The development of NKT cells is dependent on a signal mediated by SAP. It was found out that the homophilic interaction of SLAMF1 or SLAMF6 is required for SAP recruitment in NKT cells. This interaction mediates a secondary signal crucial for NKT cell differentiation and expansion in the thymus.

SLAMF1 expression in macrophages is associated with killing of Gram-negative bacteria. SLAMF1 acts as a bacterial sensor. It is internalized after the recognition of Gram-negative bacteria, and it plays a role in the regulation of phagosome maturation, ROS and NO production. The absence of SLAMF1 in phagocytes leads, among other things, to the disruption of cytokine production.

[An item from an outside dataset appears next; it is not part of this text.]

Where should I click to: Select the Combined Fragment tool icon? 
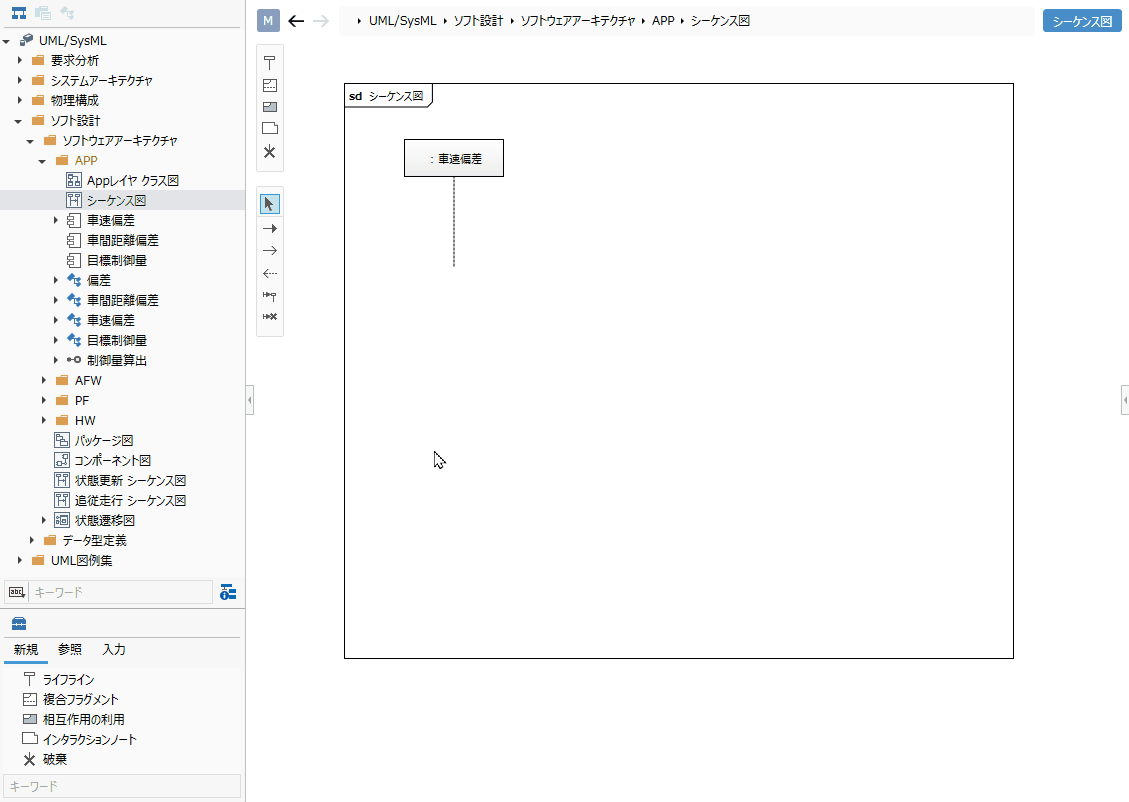tap(269, 85)
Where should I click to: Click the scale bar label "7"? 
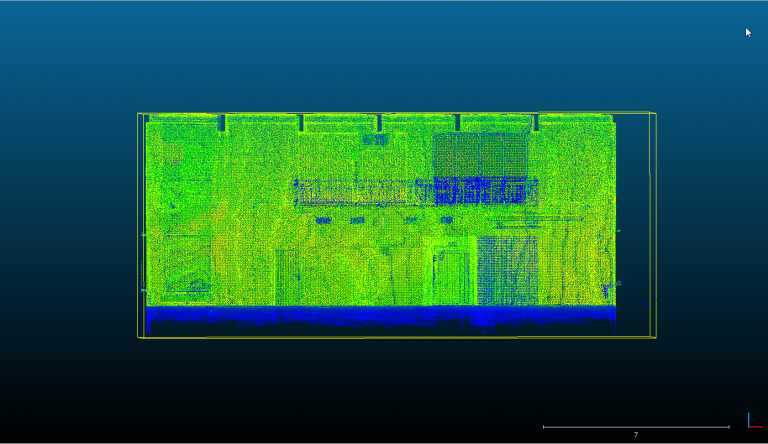635,435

== Role of SLAMF1 in diseases ==

=== Viral infections ===
SLAMF1 is a receptor for Morbilliviruses. This genus of viruses includes agents causing measles in humans, rinderpest in cattle and distemper in dogs and cats. Ig variable-like domain of SLAMF1 binds to hemagglutinin on the surface of the virus and this interaction mediates the virus entry into the host cell.

=== Cancer ===
SLAMF1 is expressed in cancer cells in some types of hematologic malignancies (cutaneous T-cell lymphoma, few types of B-cell non-Hodgkin´s lymphoma, Hodgkin´s lymphoma and about 50 % of chronic lymphocytic leukemia cases). It regulates cancer cell growth and survival by activating PI3K/Akt/mTOR signaling pathway. Therefore, SLAMF1 could be used as a diagnostical and prognostic marker in these cancer types. Several cases of leukemia or Hodgkin´s lymphoma remission after measles virus infection or vaccination have been described. Therefore, SLAMF1 could be used as a target for cancer therapy which is based on the measles virus-mediated lysis of the cancer cells.

nCD150 isoform was found in tumors of the central nervous system, such as glioblastoma, anaplastic and diffuse astrocytoma and ependymoma.